◆ Provided information ◆
● ● ● ● ●
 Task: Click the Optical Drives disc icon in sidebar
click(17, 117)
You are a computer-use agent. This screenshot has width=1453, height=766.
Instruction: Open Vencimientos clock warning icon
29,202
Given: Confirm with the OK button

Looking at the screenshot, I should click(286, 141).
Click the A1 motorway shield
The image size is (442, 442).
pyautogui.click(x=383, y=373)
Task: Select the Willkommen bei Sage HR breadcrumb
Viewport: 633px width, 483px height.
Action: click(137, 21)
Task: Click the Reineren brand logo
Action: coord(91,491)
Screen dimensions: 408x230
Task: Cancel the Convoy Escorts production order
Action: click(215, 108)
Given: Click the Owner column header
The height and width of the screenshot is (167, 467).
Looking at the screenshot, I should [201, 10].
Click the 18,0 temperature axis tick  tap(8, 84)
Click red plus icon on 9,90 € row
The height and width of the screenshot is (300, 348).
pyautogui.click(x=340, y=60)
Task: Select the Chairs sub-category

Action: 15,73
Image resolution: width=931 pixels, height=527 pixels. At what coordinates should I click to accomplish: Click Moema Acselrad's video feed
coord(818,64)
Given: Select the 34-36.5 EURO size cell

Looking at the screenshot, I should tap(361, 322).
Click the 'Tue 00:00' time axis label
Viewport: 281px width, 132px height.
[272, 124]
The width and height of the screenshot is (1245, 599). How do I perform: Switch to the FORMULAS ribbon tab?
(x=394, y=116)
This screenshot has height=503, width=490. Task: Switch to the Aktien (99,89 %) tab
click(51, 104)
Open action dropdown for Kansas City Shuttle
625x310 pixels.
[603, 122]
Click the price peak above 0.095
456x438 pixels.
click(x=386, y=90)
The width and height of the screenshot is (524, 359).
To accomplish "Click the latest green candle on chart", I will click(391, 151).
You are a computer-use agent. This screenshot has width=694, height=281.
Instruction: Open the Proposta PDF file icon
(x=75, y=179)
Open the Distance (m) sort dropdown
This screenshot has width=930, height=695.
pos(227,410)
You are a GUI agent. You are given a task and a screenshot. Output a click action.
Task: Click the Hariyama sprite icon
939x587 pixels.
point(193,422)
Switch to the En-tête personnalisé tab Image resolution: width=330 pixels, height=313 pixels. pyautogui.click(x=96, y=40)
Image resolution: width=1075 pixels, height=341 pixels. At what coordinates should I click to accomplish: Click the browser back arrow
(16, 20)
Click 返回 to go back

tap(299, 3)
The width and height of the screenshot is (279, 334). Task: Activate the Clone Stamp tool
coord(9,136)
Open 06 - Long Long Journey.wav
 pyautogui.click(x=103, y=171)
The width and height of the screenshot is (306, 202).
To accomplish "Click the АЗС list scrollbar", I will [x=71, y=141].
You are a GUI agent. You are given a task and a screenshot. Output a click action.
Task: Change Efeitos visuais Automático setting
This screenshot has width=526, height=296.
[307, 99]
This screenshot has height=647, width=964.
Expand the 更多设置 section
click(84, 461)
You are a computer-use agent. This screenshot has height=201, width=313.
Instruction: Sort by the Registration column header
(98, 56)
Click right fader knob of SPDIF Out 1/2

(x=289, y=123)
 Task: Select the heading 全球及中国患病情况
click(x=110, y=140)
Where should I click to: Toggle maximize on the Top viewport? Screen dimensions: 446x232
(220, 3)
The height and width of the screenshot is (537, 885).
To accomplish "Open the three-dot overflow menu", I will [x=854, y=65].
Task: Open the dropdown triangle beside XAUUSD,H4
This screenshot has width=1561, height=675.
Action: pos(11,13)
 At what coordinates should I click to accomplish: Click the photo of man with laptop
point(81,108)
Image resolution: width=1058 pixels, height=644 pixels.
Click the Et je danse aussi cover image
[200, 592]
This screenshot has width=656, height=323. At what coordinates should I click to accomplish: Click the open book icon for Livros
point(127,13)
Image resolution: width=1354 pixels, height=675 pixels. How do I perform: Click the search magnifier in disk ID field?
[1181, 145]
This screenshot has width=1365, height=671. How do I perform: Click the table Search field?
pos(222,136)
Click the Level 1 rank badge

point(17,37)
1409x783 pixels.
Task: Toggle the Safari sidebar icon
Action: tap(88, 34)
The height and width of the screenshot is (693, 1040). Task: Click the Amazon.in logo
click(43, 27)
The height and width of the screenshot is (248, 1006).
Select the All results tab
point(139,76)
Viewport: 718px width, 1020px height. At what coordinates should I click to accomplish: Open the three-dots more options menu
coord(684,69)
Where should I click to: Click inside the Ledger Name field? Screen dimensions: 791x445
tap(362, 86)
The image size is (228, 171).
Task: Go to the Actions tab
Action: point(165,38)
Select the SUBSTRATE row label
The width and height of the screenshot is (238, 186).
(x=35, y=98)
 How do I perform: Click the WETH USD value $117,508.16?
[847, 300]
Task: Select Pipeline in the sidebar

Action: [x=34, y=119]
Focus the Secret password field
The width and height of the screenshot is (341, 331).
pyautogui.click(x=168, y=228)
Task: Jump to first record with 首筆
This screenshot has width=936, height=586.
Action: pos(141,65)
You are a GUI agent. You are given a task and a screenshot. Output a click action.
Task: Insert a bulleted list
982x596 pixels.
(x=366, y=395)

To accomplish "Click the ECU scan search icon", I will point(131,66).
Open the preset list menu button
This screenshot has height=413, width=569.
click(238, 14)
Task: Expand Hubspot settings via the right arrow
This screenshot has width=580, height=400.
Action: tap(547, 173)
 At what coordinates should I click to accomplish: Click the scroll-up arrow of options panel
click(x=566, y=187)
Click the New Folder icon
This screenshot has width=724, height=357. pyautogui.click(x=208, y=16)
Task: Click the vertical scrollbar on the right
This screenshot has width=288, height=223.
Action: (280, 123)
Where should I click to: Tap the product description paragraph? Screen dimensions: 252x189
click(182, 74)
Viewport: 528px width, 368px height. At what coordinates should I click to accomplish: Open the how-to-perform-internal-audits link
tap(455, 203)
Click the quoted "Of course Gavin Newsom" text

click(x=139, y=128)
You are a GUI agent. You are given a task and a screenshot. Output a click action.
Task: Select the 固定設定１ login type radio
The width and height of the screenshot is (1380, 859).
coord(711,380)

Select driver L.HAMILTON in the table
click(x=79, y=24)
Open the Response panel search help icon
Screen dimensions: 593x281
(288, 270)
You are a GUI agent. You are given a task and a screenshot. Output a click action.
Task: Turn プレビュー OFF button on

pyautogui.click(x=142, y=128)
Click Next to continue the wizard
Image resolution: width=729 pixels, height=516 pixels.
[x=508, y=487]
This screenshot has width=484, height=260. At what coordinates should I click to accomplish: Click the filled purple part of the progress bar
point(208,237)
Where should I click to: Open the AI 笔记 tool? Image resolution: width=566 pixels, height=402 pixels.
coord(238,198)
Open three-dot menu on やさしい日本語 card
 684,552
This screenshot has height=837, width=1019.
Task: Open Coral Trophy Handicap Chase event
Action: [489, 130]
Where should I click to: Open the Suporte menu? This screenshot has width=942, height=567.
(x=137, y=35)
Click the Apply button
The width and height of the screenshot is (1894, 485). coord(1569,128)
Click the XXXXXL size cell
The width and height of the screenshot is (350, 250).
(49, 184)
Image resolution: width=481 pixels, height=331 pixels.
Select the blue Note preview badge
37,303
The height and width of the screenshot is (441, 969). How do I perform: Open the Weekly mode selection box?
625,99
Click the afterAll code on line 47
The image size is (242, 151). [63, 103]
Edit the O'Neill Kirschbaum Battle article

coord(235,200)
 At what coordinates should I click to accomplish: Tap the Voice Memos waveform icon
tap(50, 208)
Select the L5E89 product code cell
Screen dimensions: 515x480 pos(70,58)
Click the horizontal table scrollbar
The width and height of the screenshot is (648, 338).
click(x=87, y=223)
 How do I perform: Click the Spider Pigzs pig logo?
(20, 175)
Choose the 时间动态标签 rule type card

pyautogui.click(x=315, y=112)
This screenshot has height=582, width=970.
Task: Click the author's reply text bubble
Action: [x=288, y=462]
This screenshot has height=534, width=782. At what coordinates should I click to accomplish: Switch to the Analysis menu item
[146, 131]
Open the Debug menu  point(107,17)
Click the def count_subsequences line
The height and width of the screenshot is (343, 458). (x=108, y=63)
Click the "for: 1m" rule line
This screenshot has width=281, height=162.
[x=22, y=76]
● ● ● ● ●
◆ Required action ◆
What is needed is every line from the start of the entries through the line containing "Click the A1 motorway shield", returned word for word and nothing else.

◆ Written response ◆
 Task: Click the Optical Drives disc icon in sidebar
click(17, 117)
You are a computer-use agent. This screenshot has width=1453, height=766.
Instruction: Open Vencimientos clock warning icon
29,202
Given: Confirm with the OK button

Looking at the screenshot, I should click(286, 141).
Click the A1 motorway shield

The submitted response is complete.